### Exercise instructions:
Could you put the lines of the records below into a numbered list, from the line containing "Open the オブジェクト menu in menu bar" through the end of the records, with both ends included and blank lines left out? Leave the pictures out of your answer.

(Records from a collection)
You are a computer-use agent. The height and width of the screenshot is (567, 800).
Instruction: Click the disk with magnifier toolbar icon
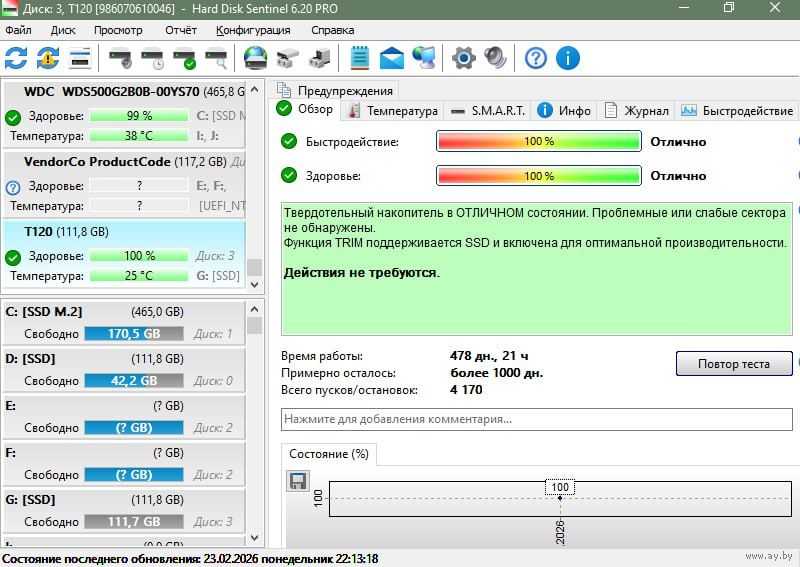[216, 58]
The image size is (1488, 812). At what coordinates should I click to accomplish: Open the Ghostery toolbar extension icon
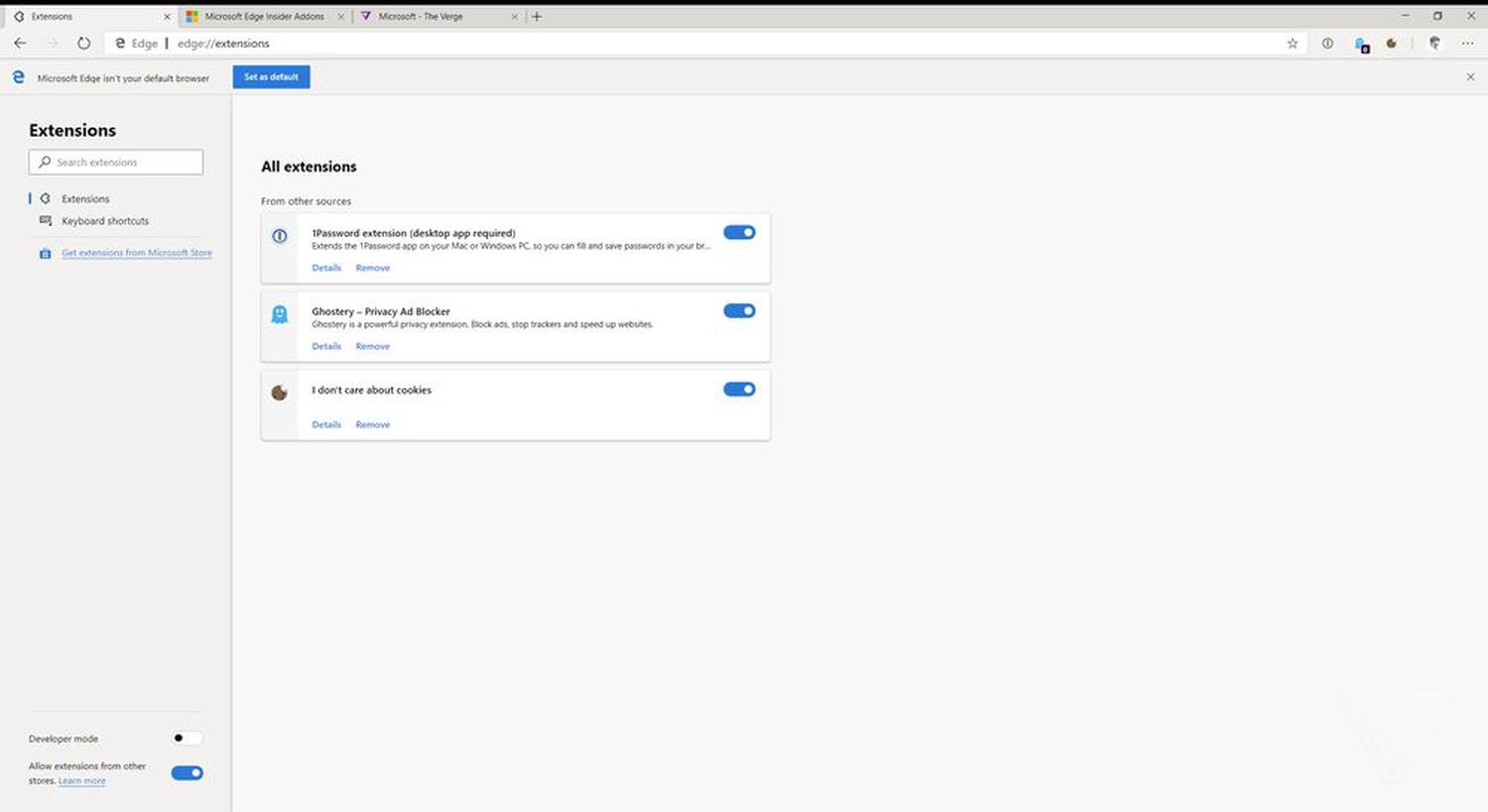pos(1362,45)
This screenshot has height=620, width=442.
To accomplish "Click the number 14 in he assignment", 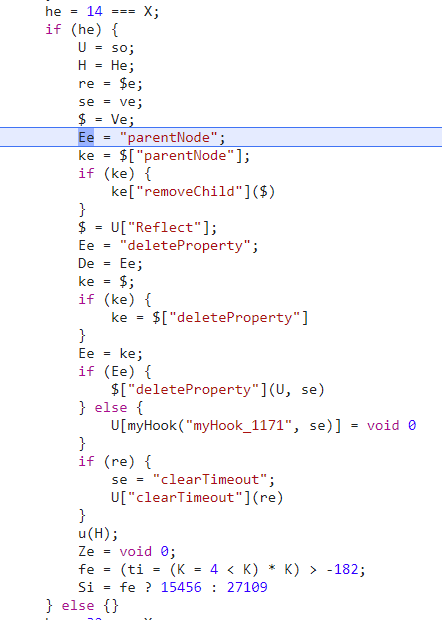I will coord(94,11).
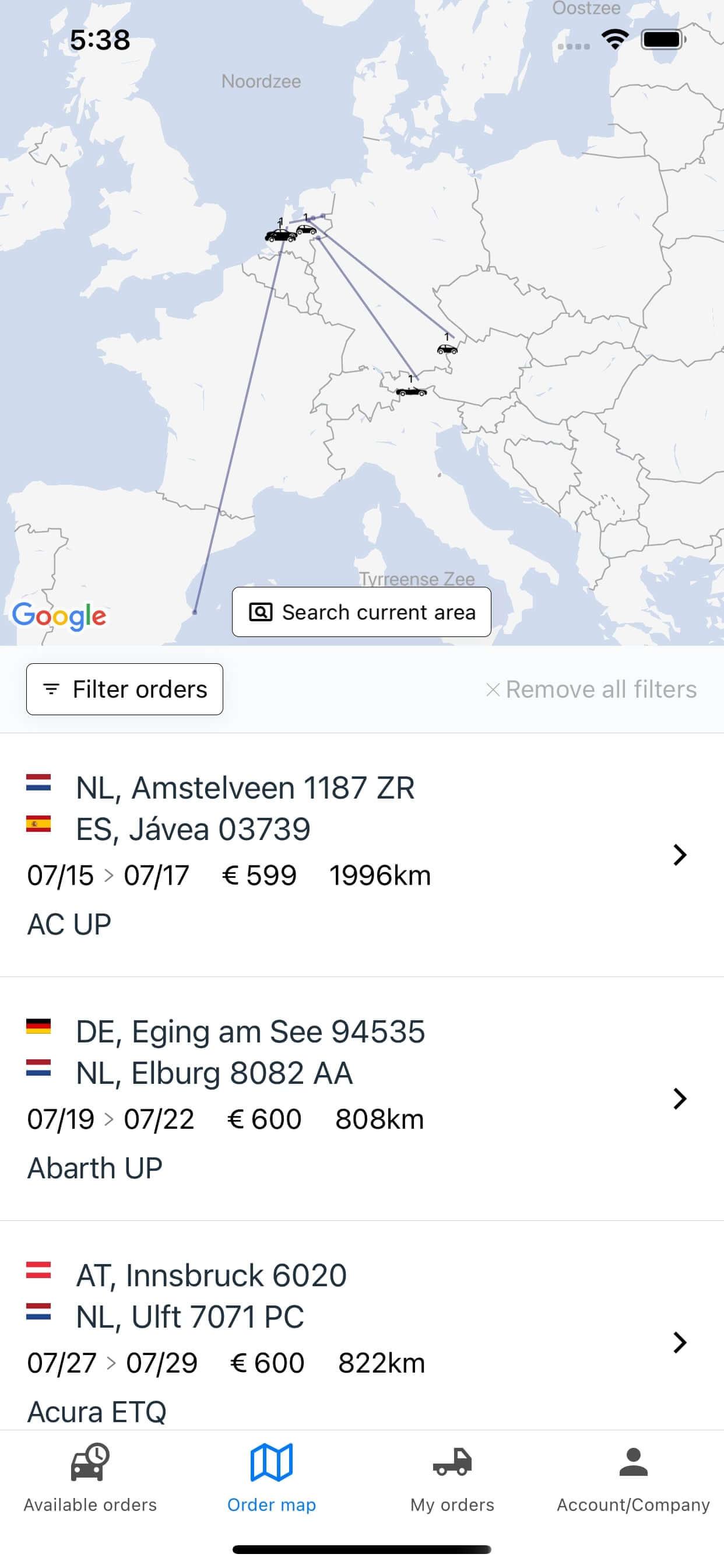The width and height of the screenshot is (724, 1568).
Task: Tap the car marker near Eging am See
Action: coord(447,349)
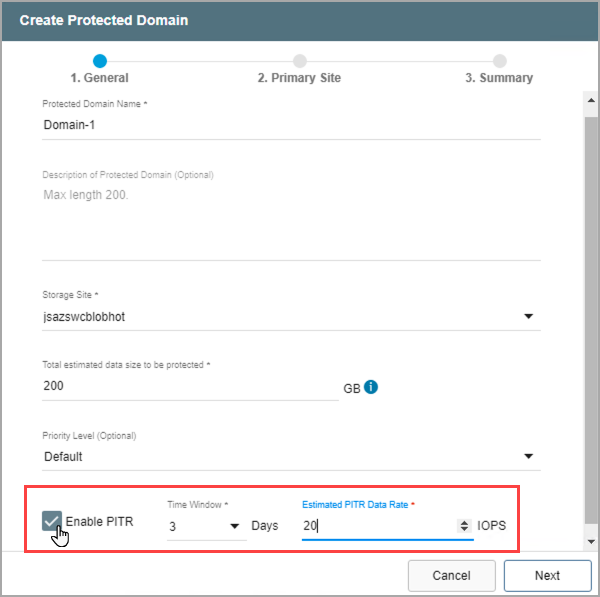Select the "1. General" step label

pyautogui.click(x=99, y=78)
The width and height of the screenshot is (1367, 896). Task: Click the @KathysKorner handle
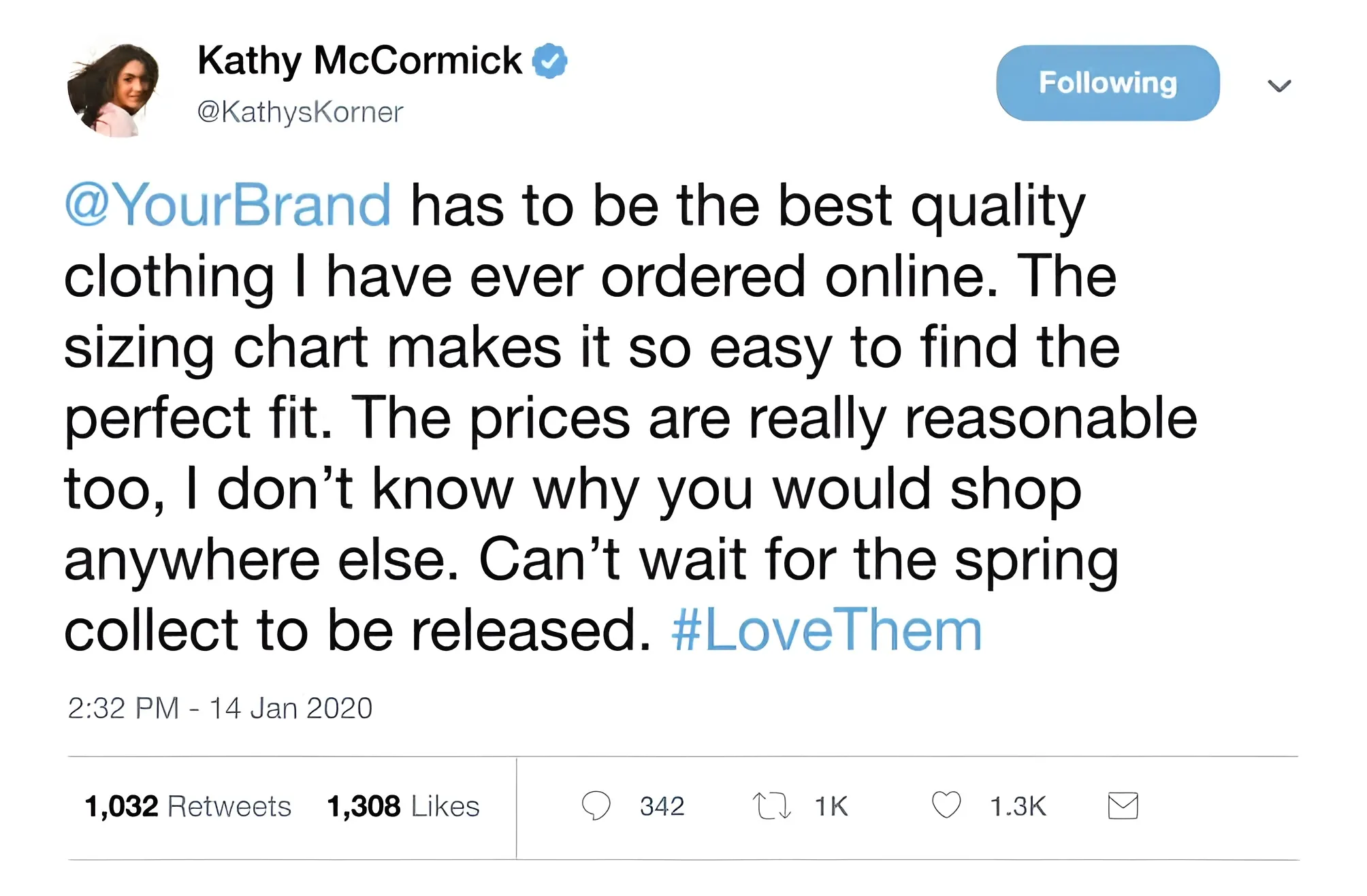point(300,112)
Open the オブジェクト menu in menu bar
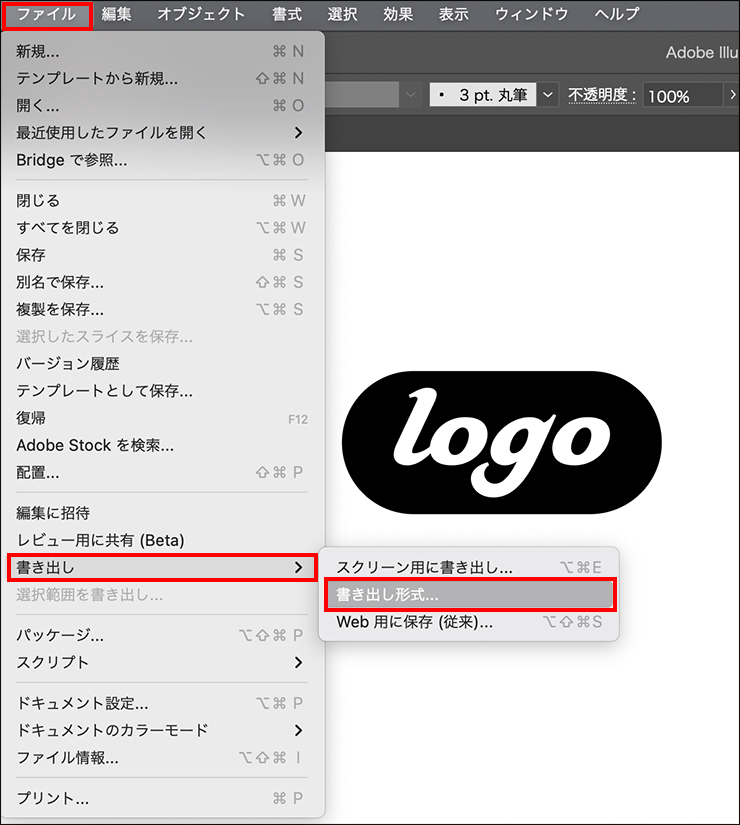Screen dimensions: 740x825 (x=201, y=14)
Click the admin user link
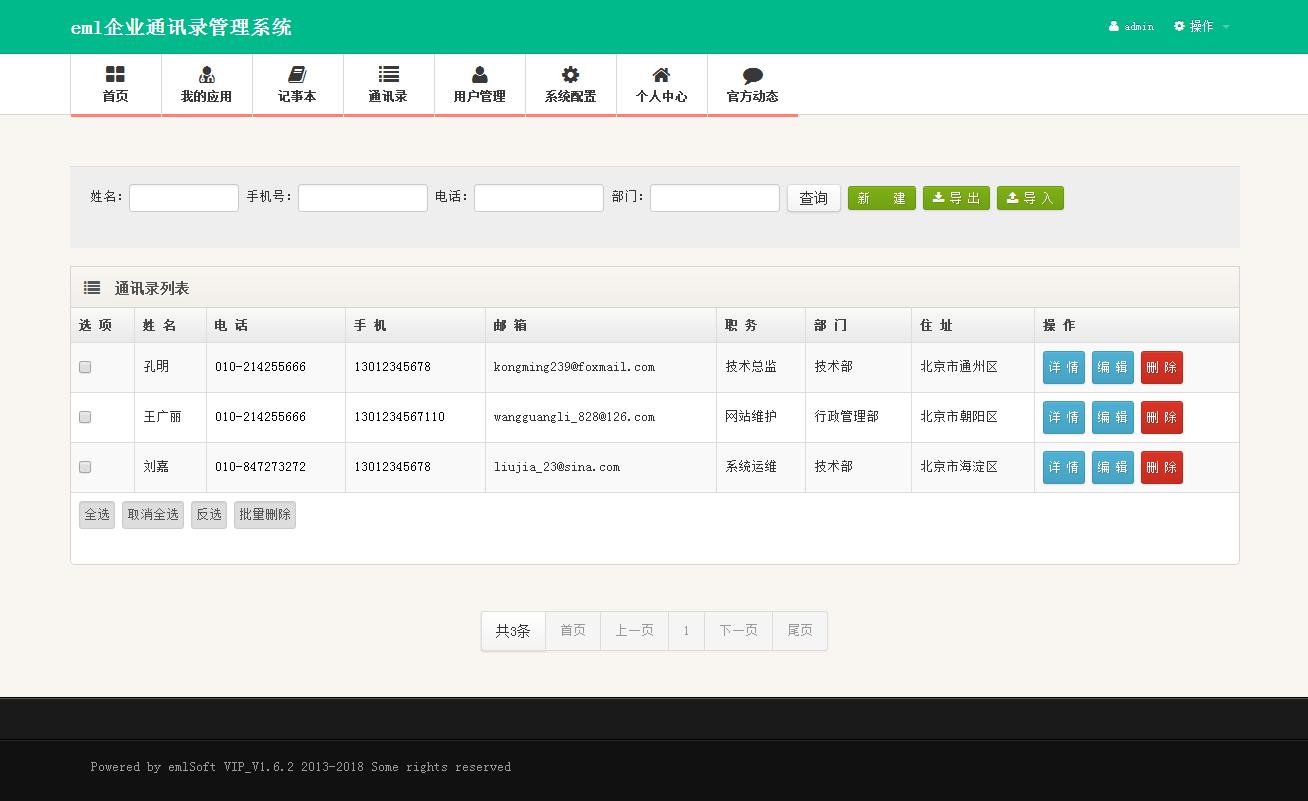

### Full solution:
1. Open the オブジェクト menu in menu bar
2. Screen dimensions: 740x825 (x=201, y=14)
3. Click the admin user link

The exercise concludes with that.